### The request
Count the lines below that contain the string "should", treating uppercase and lowercase letters as different, and reply with the number alone.

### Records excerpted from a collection
----------------------------------------

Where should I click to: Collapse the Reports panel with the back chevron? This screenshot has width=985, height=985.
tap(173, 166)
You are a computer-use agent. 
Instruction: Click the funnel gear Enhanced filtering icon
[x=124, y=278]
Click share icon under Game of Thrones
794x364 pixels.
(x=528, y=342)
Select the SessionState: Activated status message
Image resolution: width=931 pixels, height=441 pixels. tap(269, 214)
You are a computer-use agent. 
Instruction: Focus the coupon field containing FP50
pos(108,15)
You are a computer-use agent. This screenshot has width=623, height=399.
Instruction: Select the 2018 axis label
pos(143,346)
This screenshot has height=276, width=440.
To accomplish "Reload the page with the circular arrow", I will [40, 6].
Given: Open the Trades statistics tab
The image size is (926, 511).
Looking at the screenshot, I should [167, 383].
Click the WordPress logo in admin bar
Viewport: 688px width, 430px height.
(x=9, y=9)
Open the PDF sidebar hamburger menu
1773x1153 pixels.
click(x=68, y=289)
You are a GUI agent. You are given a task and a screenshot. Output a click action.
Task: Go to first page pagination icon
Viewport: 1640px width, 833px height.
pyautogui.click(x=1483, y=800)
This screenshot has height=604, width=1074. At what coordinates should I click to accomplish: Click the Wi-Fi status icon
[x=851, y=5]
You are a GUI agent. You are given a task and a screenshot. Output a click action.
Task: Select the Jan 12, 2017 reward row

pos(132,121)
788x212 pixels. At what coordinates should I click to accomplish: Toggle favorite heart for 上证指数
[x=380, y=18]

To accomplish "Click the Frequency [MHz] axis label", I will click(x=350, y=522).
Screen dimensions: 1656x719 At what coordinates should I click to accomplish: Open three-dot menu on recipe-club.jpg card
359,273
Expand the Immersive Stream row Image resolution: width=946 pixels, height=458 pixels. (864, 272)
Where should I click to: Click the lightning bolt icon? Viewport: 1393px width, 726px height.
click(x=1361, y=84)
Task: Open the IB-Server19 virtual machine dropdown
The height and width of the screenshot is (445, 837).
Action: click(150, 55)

----------------------------------------

### Worked answer
6